(Dataset items)
"""
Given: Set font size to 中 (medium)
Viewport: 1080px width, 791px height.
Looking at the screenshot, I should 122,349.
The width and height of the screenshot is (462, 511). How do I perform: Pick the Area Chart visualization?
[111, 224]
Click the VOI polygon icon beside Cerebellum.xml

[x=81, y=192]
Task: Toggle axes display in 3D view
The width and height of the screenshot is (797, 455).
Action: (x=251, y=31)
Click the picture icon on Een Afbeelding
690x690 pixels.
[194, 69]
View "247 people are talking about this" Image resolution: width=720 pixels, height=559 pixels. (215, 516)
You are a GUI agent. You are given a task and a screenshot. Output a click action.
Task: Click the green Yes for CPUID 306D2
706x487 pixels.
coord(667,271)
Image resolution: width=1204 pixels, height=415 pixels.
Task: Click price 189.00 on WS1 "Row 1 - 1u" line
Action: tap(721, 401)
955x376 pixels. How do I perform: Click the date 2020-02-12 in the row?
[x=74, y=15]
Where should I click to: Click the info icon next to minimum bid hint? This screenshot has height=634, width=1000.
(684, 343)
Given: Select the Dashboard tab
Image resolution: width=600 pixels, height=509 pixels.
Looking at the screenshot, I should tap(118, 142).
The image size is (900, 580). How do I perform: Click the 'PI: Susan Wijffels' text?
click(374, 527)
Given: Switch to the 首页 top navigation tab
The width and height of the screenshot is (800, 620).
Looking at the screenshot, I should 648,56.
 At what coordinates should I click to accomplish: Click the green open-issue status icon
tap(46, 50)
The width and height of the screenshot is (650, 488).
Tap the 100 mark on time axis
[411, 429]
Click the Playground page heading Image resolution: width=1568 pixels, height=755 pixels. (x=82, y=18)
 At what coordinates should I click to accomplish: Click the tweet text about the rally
"""
WHAT YOU NEED TO DO. Print all of the material above again, line for line, without changing a single character.

OUTPUT FOR THIS TASK.
Given: Set font size to 中 (medium)
Viewport: 1080px width, 791px height.
Looking at the screenshot, I should 122,349.
The width and height of the screenshot is (462, 511). How do I perform: Pick the Area Chart visualization?
[111, 224]
Click the VOI polygon icon beside Cerebellum.xml

[x=81, y=192]
Task: Toggle axes display in 3D view
The width and height of the screenshot is (797, 455).
Action: (x=251, y=31)
Click the picture icon on Een Afbeelding
690x690 pixels.
[194, 69]
View "247 people are talking about this" Image resolution: width=720 pixels, height=559 pixels. (215, 516)
You are a GUI agent. You are given a task and a screenshot. Output a click action.
Task: Click the green Yes for CPUID 306D2
706x487 pixels.
coord(667,271)
Image resolution: width=1204 pixels, height=415 pixels.
Task: Click price 189.00 on WS1 "Row 1 - 1u" line
Action: tap(721, 401)
955x376 pixels. How do I perform: Click the date 2020-02-12 in the row?
[x=74, y=15]
Where should I click to: Click the info icon next to minimum bid hint? This screenshot has height=634, width=1000.
(684, 343)
Given: Select the Dashboard tab
Image resolution: width=600 pixels, height=509 pixels.
Looking at the screenshot, I should tap(118, 142).
The image size is (900, 580). How do I perform: Click the 'PI: Susan Wijffels' text?
click(374, 527)
Given: Switch to the 首页 top navigation tab
The width and height of the screenshot is (800, 620).
Looking at the screenshot, I should 648,56.
 At what coordinates should I click to accomplish: Click the green open-issue status icon
tap(46, 50)
The width and height of the screenshot is (650, 488).
Tap the 100 mark on time axis
[411, 429]
Click the Playground page heading Image resolution: width=1568 pixels, height=755 pixels. (x=82, y=18)
 At what coordinates should I click to accomplish: Click the tweet text about the rally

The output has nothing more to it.